El español Vicente Ferrer, fundador de la ONG que lleva su
nombre, ha sido trasladado a un hospital del sur de la India tras
experimentar ligeras mejorías en su estado, según dijo a Efe por
teléfono una portavoz de la organización. Ferrer, nacido en
Barcelona en 1920, fue ingresado esta mañana en un hospital de Vellore
(sur), al que fue trasladado en ambulancia desde la localidad de
Anantapur, donde convalecía desde el viernes tras sufrir un infarto
cerebral.
"Ha presentado mejorías y ha recuperado la conciencia en
ocasiones. Ha respondido a su familia con gestos y sonrisas. Su estado
sigue siendo crítico, pero sus constantes vitales se mantienen
estables", dijo a Efe la portavoz, Dunia Beltrán.
Los médicos
aseguran que el proceso de recuperación del emblemático luchador de los
pobres será largo, por lo que decidieron junto a su familia trasladarle
a un hospital mejor equipado y especializado en neurología, afirmó
Beltrán.
Ferrer llegó a la India por primera vez como misionero
jesuita en el año 1952 y ha dedicado más de cinco décadas de su vida a
erradicar el sufrimiento de los más necesitados del país.

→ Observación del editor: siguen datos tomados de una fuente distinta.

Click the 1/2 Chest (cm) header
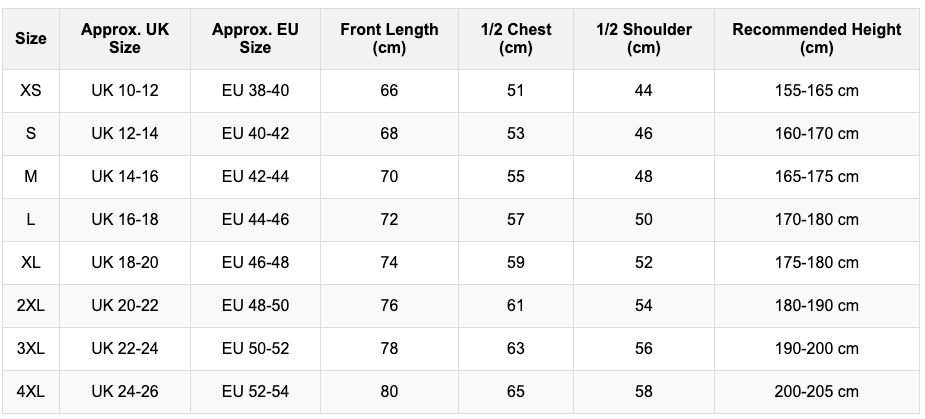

Aunque fue
expulsado de la India en 1968 porque su labor generó suspicacias entre
las clases dirigentes, Ferrer volvió al país sólo un año después y se
instaló en Anantapur, uno de los distritos más pobres, para continuar
su lucha por los más desfavorecidos.
Abandonó entonces la Compañía
de Jesús y creó la Fundación Vicente Ferrer junto a quien se
convertiría en su futura esposa, la periodista británica Anne Perry.
Desde
entonces ha trabajado incansablemente para mejorar las condiciones de
vida de algunas de las comunidades más discriminadas en el país. La
Fundación abrió su primera oficina en España en 1996 para garantizar
unos ingresos estables y dar continuidad a los proyectos en la India.
En
el país asiático, un equipo de más de 1.800 personas, un 99 por ciento
de las cuales son naturales de Anantapur, se encarga de ejecutar el
programa de desarrollo que la organización lleva a cabo y que cubre
2.278 pueblos y beneficia a más de 2,5 millones de personas. El
trabajo de Vicente Ferrer fue reconocido este año con un homenaje que
contó con la presencia en Anantapur de la vicepresidenta del Gobierno
español, María Teresa Fernández de la Vega, quien le entregó la Gran
Cruz del Mérito Civil.
La noticia de su "accidente vascular
cerebral" -en palabras de los médicos- ha causado una gran conmoción en
España, donde la Fundación cuenta con más de 150.000 colaboradores.